• Problem statement: Copy the whole listing below word for word, keeping every line unchanged.

>> begin Source material

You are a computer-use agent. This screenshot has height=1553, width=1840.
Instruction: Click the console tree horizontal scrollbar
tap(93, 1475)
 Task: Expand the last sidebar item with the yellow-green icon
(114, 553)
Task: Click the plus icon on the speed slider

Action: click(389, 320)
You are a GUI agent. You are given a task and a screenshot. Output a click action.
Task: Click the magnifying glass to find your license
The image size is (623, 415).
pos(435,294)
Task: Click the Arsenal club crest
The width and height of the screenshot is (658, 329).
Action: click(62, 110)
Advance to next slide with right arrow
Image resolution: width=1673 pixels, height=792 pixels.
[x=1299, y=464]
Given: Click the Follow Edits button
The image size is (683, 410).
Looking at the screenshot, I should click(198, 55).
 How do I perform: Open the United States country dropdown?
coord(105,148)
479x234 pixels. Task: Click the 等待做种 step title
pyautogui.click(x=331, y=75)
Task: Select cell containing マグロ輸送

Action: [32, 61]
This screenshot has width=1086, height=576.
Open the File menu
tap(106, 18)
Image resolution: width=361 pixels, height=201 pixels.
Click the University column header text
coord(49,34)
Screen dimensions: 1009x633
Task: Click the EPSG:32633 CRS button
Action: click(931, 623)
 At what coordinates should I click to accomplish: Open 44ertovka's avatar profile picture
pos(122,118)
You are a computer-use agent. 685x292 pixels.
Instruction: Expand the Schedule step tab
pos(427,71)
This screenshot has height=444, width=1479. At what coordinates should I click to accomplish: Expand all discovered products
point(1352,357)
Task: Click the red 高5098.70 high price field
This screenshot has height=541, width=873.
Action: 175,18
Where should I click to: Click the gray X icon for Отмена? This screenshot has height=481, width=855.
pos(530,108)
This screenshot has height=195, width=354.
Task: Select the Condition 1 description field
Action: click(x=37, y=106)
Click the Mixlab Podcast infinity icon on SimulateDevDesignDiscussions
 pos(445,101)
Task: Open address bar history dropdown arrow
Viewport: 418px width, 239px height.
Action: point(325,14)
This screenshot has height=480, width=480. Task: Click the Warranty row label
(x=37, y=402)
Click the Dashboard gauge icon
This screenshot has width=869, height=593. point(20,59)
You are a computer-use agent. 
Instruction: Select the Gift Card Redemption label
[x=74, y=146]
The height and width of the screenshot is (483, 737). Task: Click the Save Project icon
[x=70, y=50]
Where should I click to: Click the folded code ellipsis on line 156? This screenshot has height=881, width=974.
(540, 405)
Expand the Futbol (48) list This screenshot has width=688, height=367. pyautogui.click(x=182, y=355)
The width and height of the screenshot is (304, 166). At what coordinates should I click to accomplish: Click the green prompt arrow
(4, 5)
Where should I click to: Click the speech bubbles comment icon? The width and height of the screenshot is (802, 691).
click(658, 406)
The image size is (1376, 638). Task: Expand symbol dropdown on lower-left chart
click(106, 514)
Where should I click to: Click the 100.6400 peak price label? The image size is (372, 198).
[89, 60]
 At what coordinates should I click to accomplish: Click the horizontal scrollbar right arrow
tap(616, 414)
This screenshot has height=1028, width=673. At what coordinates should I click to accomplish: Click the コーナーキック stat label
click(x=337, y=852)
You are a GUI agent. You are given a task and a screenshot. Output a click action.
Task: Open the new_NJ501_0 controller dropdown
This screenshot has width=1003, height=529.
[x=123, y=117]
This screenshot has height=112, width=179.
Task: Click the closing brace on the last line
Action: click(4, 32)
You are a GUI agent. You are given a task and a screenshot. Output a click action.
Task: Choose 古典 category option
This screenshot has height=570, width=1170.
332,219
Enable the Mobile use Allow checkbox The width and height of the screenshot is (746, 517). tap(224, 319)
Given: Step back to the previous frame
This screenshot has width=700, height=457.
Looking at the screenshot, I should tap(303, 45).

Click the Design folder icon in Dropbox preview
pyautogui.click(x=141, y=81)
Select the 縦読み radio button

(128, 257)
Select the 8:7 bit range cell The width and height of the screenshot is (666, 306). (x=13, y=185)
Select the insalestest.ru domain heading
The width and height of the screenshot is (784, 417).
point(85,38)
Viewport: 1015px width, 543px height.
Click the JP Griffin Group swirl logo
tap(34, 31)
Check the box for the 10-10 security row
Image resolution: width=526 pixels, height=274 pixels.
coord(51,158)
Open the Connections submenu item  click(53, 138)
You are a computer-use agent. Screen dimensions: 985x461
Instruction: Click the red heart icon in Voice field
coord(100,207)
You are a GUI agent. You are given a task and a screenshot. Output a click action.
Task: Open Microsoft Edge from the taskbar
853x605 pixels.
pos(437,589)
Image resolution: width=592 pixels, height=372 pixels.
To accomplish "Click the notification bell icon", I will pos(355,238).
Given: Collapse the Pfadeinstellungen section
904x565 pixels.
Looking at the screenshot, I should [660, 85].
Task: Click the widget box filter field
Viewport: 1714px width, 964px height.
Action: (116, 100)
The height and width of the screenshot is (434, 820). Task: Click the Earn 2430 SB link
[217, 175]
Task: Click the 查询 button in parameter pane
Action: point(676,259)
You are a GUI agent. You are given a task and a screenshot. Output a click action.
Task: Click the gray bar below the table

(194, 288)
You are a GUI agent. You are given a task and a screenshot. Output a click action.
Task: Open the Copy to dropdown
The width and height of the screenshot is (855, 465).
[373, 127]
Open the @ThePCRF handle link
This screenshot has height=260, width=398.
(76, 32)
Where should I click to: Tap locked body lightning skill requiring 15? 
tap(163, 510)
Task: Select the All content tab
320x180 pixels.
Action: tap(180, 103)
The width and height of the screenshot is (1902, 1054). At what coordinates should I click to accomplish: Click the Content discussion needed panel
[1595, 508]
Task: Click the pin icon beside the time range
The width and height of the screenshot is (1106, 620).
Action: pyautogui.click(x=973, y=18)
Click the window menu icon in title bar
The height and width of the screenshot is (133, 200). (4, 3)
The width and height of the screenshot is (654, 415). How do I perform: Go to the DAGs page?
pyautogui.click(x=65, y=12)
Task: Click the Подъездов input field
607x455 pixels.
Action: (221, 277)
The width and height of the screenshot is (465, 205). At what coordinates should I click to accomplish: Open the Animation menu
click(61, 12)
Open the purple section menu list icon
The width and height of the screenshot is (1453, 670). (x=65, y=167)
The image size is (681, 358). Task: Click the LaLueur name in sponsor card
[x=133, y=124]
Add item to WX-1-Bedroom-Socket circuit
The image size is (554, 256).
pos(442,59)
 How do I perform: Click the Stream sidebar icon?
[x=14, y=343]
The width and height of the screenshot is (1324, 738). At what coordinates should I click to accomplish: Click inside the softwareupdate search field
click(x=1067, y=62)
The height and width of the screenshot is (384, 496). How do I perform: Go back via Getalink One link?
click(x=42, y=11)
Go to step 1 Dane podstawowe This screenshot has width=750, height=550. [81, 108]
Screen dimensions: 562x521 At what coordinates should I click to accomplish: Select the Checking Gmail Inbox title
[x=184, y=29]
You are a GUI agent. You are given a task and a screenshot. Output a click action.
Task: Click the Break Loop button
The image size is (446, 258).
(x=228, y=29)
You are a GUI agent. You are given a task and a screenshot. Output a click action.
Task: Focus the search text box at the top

>> end Source material

• Reply to the exercise:
You are a computer-use agent. This screenshot has height=1553, width=1840.
Instruction: Click the console tree horizontal scrollbar
tap(93, 1475)
 Task: Expand the last sidebar item with the yellow-green icon
(114, 553)
Task: Click the plus icon on the speed slider

Action: click(389, 320)
You are a GUI agent. You are given a task and a screenshot. Output a click action.
Task: Click the magnifying glass to find your license
The image size is (623, 415).
pos(435,294)
Task: Click the Arsenal club crest
The width and height of the screenshot is (658, 329).
Action: click(62, 110)
Advance to next slide with right arrow
Image resolution: width=1673 pixels, height=792 pixels.
[x=1299, y=464]
Given: Click the Follow Edits button
The image size is (683, 410).
Looking at the screenshot, I should click(198, 55).
 How do I perform: Open the United States country dropdown?
coord(105,148)
479x234 pixels. Task: Click the 等待做种 step title
pyautogui.click(x=331, y=75)
Task: Select cell containing マグロ輸送

Action: [32, 61]
This screenshot has width=1086, height=576.
Open the File menu
tap(106, 18)
Image resolution: width=361 pixels, height=201 pixels.
Click the University column header text
coord(49,34)
Screen dimensions: 1009x633
Task: Click the EPSG:32633 CRS button
Action: click(931, 623)
 At what coordinates should I click to accomplish: Open 44ertovka's avatar profile picture
pos(122,118)
You are a computer-use agent. 685x292 pixels.
Instruction: Expand the Schedule step tab
pos(427,71)
This screenshot has height=444, width=1479. At what coordinates should I click to accomplish: Expand all discovered products
point(1352,357)
Task: Click the red 高5098.70 high price field
This screenshot has height=541, width=873.
Action: 175,18
Where should I click to: Click the gray X icon for Отмена? This screenshot has height=481, width=855.
pos(530,108)
This screenshot has height=195, width=354.
Task: Select the Condition 1 description field
Action: click(x=37, y=106)
Click the Mixlab Podcast infinity icon on SimulateDevDesignDiscussions
 pos(445,101)
Task: Open address bar history dropdown arrow
Viewport: 418px width, 239px height.
Action: point(325,14)
This screenshot has height=480, width=480. Task: Click the Warranty row label
(x=37, y=402)
Click the Dashboard gauge icon
This screenshot has width=869, height=593. point(20,59)
You are a computer-use agent. 
Instruction: Select the Gift Card Redemption label
[x=74, y=146]
The height and width of the screenshot is (483, 737). Task: Click the Save Project icon
[x=70, y=50]
Where should I click to: Click the folded code ellipsis on line 156? This screenshot has height=881, width=974.
(540, 405)
Expand the Futbol (48) list This screenshot has width=688, height=367. pyautogui.click(x=182, y=355)
The width and height of the screenshot is (304, 166). At what coordinates should I click to accomplish: Click the green prompt arrow
(4, 5)
Where should I click to: Click the speech bubbles comment icon? The width and height of the screenshot is (802, 691).
click(658, 406)
The image size is (1376, 638). Task: Expand symbol dropdown on lower-left chart
click(106, 514)
Where should I click to: Click the 100.6400 peak price label? The image size is (372, 198).
[89, 60]
 At what coordinates should I click to accomplish: Click the horizontal scrollbar right arrow
tap(616, 414)
This screenshot has height=1028, width=673. At what coordinates should I click to accomplish: Click the コーナーキック stat label
click(x=337, y=852)
You are a GUI agent. You are given a task and a screenshot. Output a click action.
Task: Open the new_NJ501_0 controller dropdown
This screenshot has width=1003, height=529.
[x=123, y=117]
This screenshot has height=112, width=179.
Task: Click the closing brace on the last line
Action: click(4, 32)
You are a GUI agent. You are given a task and a screenshot. Output a click action.
Task: Choose 古典 category option
This screenshot has height=570, width=1170.
332,219
Enable the Mobile use Allow checkbox The width and height of the screenshot is (746, 517). tap(224, 319)
Given: Step back to the previous frame
This screenshot has width=700, height=457.
Looking at the screenshot, I should tap(303, 45).

Click the Design folder icon in Dropbox preview
pyautogui.click(x=141, y=81)
Select the 縦読み radio button

(128, 257)
Select the 8:7 bit range cell The width and height of the screenshot is (666, 306). (x=13, y=185)
Select the insalestest.ru domain heading
The width and height of the screenshot is (784, 417).
point(85,38)
Viewport: 1015px width, 543px height.
Click the JP Griffin Group swirl logo
tap(34, 31)
Check the box for the 10-10 security row
Image resolution: width=526 pixels, height=274 pixels.
coord(51,158)
Open the Connections submenu item  click(53, 138)
You are a computer-use agent. Screen dimensions: 985x461
Instruction: Click the red heart icon in Voice field
coord(100,207)
You are a GUI agent. You are given a task and a screenshot. Output a click action.
Task: Open Microsoft Edge from the taskbar
853x605 pixels.
pos(437,589)
Image resolution: width=592 pixels, height=372 pixels.
To accomplish "Click the notification bell icon", I will pos(355,238).
Given: Collapse the Pfadeinstellungen section
904x565 pixels.
Looking at the screenshot, I should [660, 85].
Task: Click the widget box filter field
Viewport: 1714px width, 964px height.
Action: (116, 100)
The height and width of the screenshot is (434, 820). Task: Click the Earn 2430 SB link
[217, 175]
Task: Click the 查询 button in parameter pane
Action: point(676,259)
You are a GUI agent. You are given a task and a screenshot. Output a click action.
Task: Click the gray bar below the table

(194, 288)
You are a GUI agent. You are given a task and a screenshot. Output a click action.
Task: Open the Copy to dropdown
The width and height of the screenshot is (855, 465).
[373, 127]
Open the @ThePCRF handle link
This screenshot has height=260, width=398.
(76, 32)
Where should I click to: Tap locked body lightning skill requiring 15? 
tap(163, 510)
Task: Select the All content tab
320x180 pixels.
Action: tap(180, 103)
The width and height of the screenshot is (1902, 1054). At what coordinates should I click to accomplish: Click the Content discussion needed panel
[1595, 508]
Task: Click the pin icon beside the time range
The width and height of the screenshot is (1106, 620).
Action: pyautogui.click(x=973, y=18)
Click the window menu icon in title bar
The height and width of the screenshot is (133, 200). (4, 3)
The width and height of the screenshot is (654, 415). How do I perform: Go to the DAGs page?
pyautogui.click(x=65, y=12)
Task: Click the Подъездов input field
607x455 pixels.
Action: (221, 277)
The width and height of the screenshot is (465, 205). At what coordinates should I click to accomplish: Open the Animation menu
click(61, 12)
Open the purple section menu list icon
The width and height of the screenshot is (1453, 670). (x=65, y=167)
The image size is (681, 358). Task: Click the LaLueur name in sponsor card
[x=133, y=124]
Add item to WX-1-Bedroom-Socket circuit
The image size is (554, 256).
pos(442,59)
 How do I perform: Click the Stream sidebar icon?
[x=14, y=343]
The width and height of the screenshot is (1324, 738). At what coordinates should I click to accomplish: Click inside the softwareupdate search field
click(x=1067, y=62)
The height and width of the screenshot is (384, 496). How do I perform: Go back via Getalink One link?
click(x=42, y=11)
Go to step 1 Dane podstawowe This screenshot has width=750, height=550. [81, 108]
Screen dimensions: 562x521 At what coordinates should I click to accomplish: Select the Checking Gmail Inbox title
[x=184, y=29]
You are a GUI agent. You are given a task and a screenshot. Output a click action.
Task: Click the Break Loop button
The image size is (446, 258).
(x=228, y=29)
You are a GUI agent. You are given a task and a screenshot. Output a click action.
Task: Focus the search text box at the top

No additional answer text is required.